Glad you made it clear what the correct answer is.

Sadly some I know who end up having to get a job because the figures aren’t affordable end up drowning their sorrows in cheap escapes. Then some go on to drown. I always wonder what their lives could have been like.

It’s not always terrific for those who go to college/trade school either, but at least they had a chance.

Some students want to get jobs after high school as Plan A. I’m not talking about those kids. I’m talking about those who are accepted and can’t afford to pay for it, often even if they start at cc. In PA, basic loans and Pell don’t cover much.

^^ Except that student loans used to be dischargeable in bankruptcy and guess what - a lot of college grads filed bankruptcy and discharged those loans! I knew student who planned to do just that and bought a stereo after graduation because, well, why not? It was going to be free!

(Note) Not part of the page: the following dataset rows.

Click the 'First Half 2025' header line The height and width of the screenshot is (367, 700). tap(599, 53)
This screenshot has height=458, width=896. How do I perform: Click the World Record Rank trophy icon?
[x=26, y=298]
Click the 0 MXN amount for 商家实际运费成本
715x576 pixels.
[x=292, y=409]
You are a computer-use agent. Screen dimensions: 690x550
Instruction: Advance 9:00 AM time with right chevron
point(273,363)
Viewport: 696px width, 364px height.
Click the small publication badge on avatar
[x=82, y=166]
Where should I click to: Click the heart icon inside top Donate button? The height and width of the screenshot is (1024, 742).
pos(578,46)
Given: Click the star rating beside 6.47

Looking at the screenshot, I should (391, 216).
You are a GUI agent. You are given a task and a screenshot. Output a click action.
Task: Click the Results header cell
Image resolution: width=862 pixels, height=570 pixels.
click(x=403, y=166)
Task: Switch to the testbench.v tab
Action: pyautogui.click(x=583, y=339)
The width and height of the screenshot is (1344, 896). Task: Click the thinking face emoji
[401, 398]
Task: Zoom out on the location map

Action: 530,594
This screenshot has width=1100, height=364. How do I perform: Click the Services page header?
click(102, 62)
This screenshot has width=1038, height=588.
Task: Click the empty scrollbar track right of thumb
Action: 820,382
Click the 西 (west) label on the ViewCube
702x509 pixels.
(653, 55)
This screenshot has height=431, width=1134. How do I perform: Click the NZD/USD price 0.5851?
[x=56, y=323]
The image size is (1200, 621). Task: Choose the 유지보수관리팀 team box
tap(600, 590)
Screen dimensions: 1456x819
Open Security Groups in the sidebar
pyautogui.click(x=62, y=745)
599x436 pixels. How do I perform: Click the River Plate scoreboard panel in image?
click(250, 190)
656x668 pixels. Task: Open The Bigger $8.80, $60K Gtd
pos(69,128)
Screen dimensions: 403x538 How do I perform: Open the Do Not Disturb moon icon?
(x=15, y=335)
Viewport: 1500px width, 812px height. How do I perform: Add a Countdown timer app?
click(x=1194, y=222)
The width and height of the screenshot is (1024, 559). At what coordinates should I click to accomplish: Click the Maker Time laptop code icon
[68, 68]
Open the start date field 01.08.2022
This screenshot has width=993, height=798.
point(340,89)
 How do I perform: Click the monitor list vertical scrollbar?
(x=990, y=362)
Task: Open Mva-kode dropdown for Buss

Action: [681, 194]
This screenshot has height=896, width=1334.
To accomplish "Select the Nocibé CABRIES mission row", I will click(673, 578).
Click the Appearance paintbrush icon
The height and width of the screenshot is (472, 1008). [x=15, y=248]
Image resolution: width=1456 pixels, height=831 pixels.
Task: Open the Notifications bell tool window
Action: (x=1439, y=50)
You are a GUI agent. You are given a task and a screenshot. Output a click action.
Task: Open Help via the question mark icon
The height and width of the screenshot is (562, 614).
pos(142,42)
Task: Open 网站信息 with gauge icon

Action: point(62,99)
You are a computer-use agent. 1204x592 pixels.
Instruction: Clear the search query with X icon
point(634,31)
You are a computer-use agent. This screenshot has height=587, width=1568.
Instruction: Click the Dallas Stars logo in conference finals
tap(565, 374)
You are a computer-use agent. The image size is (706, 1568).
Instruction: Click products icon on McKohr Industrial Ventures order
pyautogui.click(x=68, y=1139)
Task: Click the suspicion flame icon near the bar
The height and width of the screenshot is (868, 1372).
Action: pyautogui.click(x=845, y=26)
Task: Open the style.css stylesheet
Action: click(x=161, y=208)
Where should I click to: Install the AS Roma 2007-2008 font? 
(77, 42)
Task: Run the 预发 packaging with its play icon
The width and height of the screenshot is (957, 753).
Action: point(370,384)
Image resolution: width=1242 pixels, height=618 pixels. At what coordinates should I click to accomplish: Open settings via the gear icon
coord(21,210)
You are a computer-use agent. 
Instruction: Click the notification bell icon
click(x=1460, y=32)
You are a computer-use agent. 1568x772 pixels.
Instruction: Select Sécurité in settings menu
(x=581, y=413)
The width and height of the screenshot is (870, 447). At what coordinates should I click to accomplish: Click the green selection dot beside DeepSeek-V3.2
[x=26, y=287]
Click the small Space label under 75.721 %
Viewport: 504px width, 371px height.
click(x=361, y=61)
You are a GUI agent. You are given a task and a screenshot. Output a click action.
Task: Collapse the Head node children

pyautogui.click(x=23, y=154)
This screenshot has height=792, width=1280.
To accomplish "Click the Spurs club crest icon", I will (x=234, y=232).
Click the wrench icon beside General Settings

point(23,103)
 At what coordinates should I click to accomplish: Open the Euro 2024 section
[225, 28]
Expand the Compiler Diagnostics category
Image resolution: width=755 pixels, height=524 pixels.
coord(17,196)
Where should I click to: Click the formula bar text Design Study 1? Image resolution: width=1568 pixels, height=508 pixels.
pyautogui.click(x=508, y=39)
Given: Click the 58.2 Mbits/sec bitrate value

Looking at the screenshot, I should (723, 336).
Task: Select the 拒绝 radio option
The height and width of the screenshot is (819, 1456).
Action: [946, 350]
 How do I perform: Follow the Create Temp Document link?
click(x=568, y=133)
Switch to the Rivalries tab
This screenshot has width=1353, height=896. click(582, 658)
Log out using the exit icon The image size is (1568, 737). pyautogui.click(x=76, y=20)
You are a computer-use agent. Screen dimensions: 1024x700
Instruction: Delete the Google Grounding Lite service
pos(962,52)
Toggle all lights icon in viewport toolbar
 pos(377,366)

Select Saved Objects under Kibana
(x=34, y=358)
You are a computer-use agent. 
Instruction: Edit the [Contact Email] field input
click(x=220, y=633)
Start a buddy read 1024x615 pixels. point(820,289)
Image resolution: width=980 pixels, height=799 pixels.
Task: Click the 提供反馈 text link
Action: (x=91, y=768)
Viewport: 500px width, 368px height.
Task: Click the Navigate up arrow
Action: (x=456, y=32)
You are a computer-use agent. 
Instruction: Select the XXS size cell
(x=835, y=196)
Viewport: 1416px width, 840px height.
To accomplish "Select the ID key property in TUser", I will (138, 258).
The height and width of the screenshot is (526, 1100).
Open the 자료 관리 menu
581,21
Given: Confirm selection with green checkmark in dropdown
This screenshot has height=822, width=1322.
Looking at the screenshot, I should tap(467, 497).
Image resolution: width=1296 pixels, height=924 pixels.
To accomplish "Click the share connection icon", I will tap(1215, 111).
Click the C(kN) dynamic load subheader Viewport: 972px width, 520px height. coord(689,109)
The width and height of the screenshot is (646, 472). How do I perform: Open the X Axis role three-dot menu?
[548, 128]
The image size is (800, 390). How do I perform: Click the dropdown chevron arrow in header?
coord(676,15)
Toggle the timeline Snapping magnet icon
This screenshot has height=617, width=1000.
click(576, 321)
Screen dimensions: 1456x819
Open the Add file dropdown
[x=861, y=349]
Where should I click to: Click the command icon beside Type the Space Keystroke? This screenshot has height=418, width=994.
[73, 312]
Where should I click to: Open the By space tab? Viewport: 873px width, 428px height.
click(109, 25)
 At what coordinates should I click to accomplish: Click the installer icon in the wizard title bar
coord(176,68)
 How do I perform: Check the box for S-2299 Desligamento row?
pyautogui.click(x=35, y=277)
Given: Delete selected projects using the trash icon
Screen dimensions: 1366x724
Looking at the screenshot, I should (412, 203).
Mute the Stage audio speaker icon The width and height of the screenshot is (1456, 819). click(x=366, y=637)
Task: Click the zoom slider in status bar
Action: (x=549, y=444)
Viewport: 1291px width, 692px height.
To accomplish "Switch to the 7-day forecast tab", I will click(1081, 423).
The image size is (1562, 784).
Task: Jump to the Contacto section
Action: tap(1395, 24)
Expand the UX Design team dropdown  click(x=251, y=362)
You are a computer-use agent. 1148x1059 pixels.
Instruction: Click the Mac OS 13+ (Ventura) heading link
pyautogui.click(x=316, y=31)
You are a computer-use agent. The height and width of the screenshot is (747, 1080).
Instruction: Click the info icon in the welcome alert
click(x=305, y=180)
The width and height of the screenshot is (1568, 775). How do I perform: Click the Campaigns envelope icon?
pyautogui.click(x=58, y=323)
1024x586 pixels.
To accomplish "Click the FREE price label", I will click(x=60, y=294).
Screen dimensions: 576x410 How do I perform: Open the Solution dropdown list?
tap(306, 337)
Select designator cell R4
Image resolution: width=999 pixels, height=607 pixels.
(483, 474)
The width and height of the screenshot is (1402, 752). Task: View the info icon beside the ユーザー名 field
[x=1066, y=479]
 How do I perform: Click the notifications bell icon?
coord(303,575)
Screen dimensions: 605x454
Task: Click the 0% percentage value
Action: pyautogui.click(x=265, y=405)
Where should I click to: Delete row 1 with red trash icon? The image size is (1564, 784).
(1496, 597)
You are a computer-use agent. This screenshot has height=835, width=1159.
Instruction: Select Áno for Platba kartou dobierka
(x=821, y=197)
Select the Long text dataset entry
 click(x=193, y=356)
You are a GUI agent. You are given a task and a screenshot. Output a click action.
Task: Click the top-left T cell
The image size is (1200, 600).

Trip to Mexico post graduation on the credit cards? Sure. Don’t scrimp and save during college because it’s all going to be discharged.

Banks started lending to students because the ‘new’ bankruptcy law made loans non-dischargeable. Now, the Dodd-Frank act would severely limit the availability of unsecured lending a bank can have on its books. Student loans are an exception because they can’t be discharged so the banks have more leeway in making them.

If the government wants to make school free then do it. I don’t agree with giving some students the ability to take loans they aren’t going to repay and then expect the taxpayers to pick up the tab when they file bankruptcy. Other students are going to cheaper schools and working their way through, taking less in loans. That’s what I did, that’s what my kids did. - we picked cheaper schools and worked while our friends borrowed more to go to more prestigious schools.

I can’t believe there was $40M in student/PLUS loans to be paid for 400 students at Morehouse. Average of $100 grand per student. IMO, those students shouldn’t be borrowing that much or allowed to borrow that much. Morehouse should be ashamed that its students have that much in debt.